Available records:
__________
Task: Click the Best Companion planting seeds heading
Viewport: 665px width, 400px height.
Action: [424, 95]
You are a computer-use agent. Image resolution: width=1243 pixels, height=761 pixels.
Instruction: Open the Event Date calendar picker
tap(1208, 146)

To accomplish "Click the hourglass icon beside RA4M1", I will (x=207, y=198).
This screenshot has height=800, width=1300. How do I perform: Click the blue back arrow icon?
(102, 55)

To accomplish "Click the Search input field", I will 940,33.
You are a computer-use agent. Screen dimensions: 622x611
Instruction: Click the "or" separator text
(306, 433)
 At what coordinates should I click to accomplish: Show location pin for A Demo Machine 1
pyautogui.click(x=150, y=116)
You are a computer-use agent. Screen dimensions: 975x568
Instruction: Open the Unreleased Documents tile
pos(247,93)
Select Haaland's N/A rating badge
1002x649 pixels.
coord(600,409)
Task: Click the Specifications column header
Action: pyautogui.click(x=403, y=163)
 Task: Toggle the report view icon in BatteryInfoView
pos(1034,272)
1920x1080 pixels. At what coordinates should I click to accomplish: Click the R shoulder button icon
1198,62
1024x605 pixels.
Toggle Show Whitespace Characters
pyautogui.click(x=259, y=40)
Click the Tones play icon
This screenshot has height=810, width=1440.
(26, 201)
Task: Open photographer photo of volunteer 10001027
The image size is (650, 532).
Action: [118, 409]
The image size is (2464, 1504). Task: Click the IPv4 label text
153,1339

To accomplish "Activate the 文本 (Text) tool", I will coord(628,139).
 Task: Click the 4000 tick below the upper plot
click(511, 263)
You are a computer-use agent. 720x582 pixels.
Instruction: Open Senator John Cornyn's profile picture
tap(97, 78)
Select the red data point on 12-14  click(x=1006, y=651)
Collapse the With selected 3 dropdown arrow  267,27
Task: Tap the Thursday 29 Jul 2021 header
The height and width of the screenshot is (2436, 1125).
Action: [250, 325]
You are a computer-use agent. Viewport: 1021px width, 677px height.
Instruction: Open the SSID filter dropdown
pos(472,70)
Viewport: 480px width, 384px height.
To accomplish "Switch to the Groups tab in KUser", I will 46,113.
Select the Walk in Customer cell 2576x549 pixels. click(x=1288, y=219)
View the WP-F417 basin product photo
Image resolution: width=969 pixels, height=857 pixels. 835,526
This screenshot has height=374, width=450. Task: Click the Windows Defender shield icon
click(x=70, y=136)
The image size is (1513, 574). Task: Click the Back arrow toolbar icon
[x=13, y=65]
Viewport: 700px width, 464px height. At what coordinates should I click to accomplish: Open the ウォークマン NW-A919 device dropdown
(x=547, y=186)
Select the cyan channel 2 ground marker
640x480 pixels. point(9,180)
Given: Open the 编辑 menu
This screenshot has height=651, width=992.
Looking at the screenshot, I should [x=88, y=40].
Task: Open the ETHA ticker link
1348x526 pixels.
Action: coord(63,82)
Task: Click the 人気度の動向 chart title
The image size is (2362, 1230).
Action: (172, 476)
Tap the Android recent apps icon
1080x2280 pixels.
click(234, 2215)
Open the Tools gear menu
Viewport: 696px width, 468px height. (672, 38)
__________
Problem details: Which lines of the listing contain the string "will"? Copy every one of them.

Finished exercise:
To accomplish "Click the hourglass icon beside RA4M1", I will (x=207, y=198).
To accomplish "Click the Search input field", I will 940,33.
To accomplish "Activate the 文本 (Text) tool", I will coord(628,139).
To accomplish "Switch to the Groups tab in KUser", I will 46,113.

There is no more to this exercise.